"Richard Owlett" <rowlett@atlascomm.net> wrote in message
news:123dj14mgtn4d44@corp.supernews.com...
> Jerry Avins wrote:
>> rickman wrote:
>>
>>> BTW, I know you want to do it "your way", but sampling at 44 kHz will
>>> not give you any extra useful information that you won't get at 8 kHz.
>>> The phone company is not dumb and they realized a long time ago that
>>> the range of frequencies required to carry intelligible voice is less
>>> than 4 kHz. The higher frequencies do not add much to the picture, but
>>> will require a lot more power to analyze. Have you found any content
>>> in the higher frequencies that others have not?
>>
>>
>> I find that intelligibility of speech -- even screechy soprano speech --
>> is hardly impaired by my hearing loss. I can't hear the top two notes on a
>> piano. Now that's a brick-wall filter!
>
> I look for wider than telco land line bandwidth for 2 sets of reasons:
>
> A1. I've read articles saying telco speech is "intelligible" but it is
> easier if higher frequencies available. The distinguishing features
> of consonants are in the higher frequencies. *HUMANS* automatically
> resolve ambiguities based on context (several layers of?).
This is easy to verify by having someone say a long set of random letters over
the phone while you try to right them down. You might be surprised how poorly
the accuracy is, especially in discriminating pairs such as s/f, v/z, p/t, etc..
This problem is probably also part of the reason the military uses the "alpha,
bravo, charlie..." alphabet for spelling out things. So while the human brain
does a very good job at understanding normal speech from context clues over a
limited frequency channel, additional high frequencies make it much easier on
the brain (and hence less tiring for long conversations). There is certainly a
matter of diminishing returns, but in my experience, even extending from the
normal phone high frequency response to 4-5 kHz makes a substantial difference.
Reply by Richard Owlett●April 7, 20062006-04-07
Jerry Avins wrote:
> rickman wrote:
>
> ...
>
>> BTW, I know you want to do it "your way", but sampling at 44 kHz will
>> not give you any extra useful information that you won't get at 8 kHz.
>> The phone company is not dumb and they realized a long time ago that
>> the range of frequencies required to carry intelligible voice is less
>> than 4 kHz.

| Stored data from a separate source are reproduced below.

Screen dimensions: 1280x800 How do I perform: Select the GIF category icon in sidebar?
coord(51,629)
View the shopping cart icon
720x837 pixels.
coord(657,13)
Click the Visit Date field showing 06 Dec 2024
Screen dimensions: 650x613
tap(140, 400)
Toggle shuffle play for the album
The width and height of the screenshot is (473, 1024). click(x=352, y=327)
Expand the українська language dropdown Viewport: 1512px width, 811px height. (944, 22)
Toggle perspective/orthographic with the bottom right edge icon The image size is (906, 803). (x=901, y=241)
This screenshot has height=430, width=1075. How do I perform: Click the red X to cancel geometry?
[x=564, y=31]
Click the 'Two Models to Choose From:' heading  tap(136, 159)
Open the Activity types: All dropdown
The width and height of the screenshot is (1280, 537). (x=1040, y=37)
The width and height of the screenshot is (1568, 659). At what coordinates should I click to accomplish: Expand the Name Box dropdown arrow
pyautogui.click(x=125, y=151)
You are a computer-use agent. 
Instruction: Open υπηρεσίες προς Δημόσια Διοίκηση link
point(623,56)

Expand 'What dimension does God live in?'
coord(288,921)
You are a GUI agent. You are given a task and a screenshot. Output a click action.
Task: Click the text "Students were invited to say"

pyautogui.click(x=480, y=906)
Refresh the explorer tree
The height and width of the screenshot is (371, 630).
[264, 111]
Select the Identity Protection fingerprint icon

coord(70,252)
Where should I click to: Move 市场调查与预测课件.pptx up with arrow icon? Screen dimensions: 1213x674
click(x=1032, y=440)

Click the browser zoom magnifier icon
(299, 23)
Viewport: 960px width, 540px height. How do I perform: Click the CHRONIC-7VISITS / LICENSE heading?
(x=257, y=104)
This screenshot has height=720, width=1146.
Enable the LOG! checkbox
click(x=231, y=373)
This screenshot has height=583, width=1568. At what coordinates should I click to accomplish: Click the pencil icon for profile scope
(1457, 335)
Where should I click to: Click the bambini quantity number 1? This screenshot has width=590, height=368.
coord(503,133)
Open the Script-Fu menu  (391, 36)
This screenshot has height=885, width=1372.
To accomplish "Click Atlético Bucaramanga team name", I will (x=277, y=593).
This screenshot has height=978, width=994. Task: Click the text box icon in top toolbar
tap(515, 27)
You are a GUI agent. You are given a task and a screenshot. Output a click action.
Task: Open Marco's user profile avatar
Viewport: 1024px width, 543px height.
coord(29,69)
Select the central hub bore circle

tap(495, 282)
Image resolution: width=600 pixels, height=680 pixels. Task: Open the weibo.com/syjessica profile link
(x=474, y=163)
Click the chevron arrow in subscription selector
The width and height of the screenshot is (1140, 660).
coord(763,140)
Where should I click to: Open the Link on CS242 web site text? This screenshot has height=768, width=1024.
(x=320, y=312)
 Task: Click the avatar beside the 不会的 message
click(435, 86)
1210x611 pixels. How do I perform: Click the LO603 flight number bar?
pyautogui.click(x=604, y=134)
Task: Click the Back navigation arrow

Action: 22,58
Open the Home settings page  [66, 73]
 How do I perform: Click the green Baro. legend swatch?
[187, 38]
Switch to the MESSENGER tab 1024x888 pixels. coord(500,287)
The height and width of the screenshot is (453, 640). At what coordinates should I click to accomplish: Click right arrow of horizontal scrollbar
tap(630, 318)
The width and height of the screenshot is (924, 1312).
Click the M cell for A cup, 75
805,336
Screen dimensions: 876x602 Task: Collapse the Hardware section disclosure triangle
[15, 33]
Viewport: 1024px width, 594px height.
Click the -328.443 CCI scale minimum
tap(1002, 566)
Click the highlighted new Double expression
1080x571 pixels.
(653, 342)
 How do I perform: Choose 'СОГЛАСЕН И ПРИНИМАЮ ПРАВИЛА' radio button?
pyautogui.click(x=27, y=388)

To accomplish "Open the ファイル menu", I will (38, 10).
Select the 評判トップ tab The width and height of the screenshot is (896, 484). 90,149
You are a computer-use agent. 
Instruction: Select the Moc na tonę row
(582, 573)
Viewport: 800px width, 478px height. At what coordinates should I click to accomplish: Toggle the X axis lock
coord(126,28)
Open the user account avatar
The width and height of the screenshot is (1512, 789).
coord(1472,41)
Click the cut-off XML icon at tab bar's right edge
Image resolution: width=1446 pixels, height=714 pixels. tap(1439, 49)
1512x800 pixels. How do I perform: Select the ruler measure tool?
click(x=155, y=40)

The higher frequencies do not add much to the picture, but
>> will require a lot more power to analyze. Have you found any content
>> in the higher frequencies that others have not?
>
>
> I find that intelligibility of speech -- even screechy soprano speech --
> is hardly impaired by my hearing loss. I can't hear the top two notes on
> a piano. Now that's a brick-wall filter!
/ begin chuckle
I'll see your "normal" hearing loss and raise you my *abnormal* loss
/ end chuckle
I look for wider than telco land line bandwidth for 2 sets of reasons:
A1. I've read articles saying telco speech is "intelligible" but it is
easier if higher frequencies available. The distinguishing features
of consonants are in the higher frequencies. *HUMANS* automatically
resolve ambiguities based on context (several layers of?).
A2. If I read correctly, speech recognition tends to use _AT MOST_ the
first three formants (~150 -> ~1300 Hz) for vowels and presumably
some similar range for consonants.
B. I have a "good" ear and a *BAD* ear ;)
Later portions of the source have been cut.